Centrism is a function of what kind of spectrum is being used, not a set of distinctive political policy orientations. But part of High Broderism is the practice of presenting every political problem or malfunction in terms of "both sides do it," with the centrists who practice sacred bipartisanship as the heroes and saviors who will deliver us from The Extremes On Both Sides. So the model of which reporters and pundits are so fond requires that there be "moderate" Republicans to offset the conservative extreme, which they currently identify with the Tea Party.

The reality of today's Republican Party doesn't fit well into that model. So our Big Pundits can't consider that the Republican Party is a segregationist, highly nationalistic party bought and paid for by corporate money whose factions are largely about rival fundamentalist Christian denominations and about different billionaires and lobby groups angling for influence, factions that share a remarkable consensus on policy.

John Boehner, in other words, may care a lot if the Heritage Foundation diminishes his power and prestige as Speaker of the House. It doesn't mean that he's defending some "moderate" orientation on policy as against "radicals" in the Tea Party. The bitterest faction fights can occur between people whose substantive differences seem tiny as viewed from those not directly involved, a variation on what Freud called the narcissism of small differences.

And it's not exactly a new thing for people to start pointing fingers retroactively when something they've tried plays badly politically. As Gerson puts it, Boehner's posturing against the Heritage Foundation "was clearly a backlash to the manifest failure of the shutdown strategy."

Republicans adored George W. Bush as their Dear Leader (except on immigration policy) as long as he was in office. When he left the White House highly unpopular, as soon as he was gone he was No Longer A True Conservative. The same happens with failed Presidential candidates. McCain lost, he was No Longer A True Conservative. Mr. One Percent Willard Romney lost, he was No Longer A True Conservative. If they had been more conservative, you see, they would have won. That's just the way the Republicans roll.

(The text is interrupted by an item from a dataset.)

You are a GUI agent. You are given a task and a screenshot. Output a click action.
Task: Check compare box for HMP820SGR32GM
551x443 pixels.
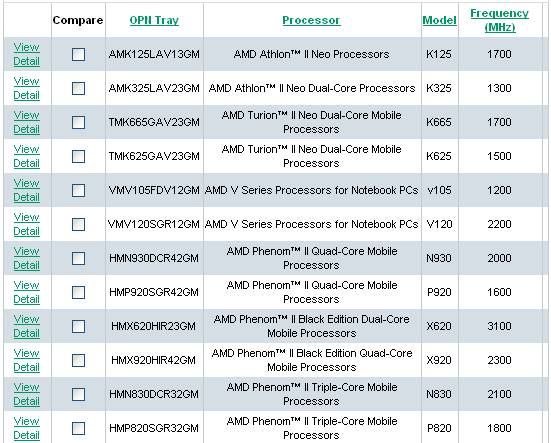(x=78, y=428)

Steve M at No More Mister Nice Blog has a good name for what we're seeing the last few days, You See a GOP Civil War. I See GOP Brand Proliferation. 12/13/2013:

John Boehner and Paul Ryan did a fine job this week of reintroducing "mainstream GOP" as a brand. This is an appealing product to a lot of traditional Republicans, as well as to the swing-voter market niche.

The "tea party" brand has lost some appeal among traditional Republicans, but this civil war will actually increase Brand Tea Party's appeal in certain market segments where it remains popular. Those voters will be motivated to turn out for tea party candidates because they're angry once again at the mainstreamers, and want to destroy them.

In some districts and states, this brand competition is going to result in a Brand Tea Party candidate beating a Brand Mainstream candidate. Elsewhere, now that Brand Mainstream has been rejuvenated, mainstream candidates will win more swing votes and will take votes away from Brand Democrat.

But once the Brand Tea Party loyalists have elected a certain number of members of Congress and the Brand Mainstream loyalists have elected others, they're all going to count as Republicans on the party's bottom line. These folks may fight in primaries, but they're going to be one party when the dust settles and it's time to determine who has majorities in the House and Senate. [emphasis in original]
And they won't just count as Republicans in organizing the Congress. They are have striking levels of Party discipline on pursuing ideological goals, as we've since since 2011 in dramatic ways.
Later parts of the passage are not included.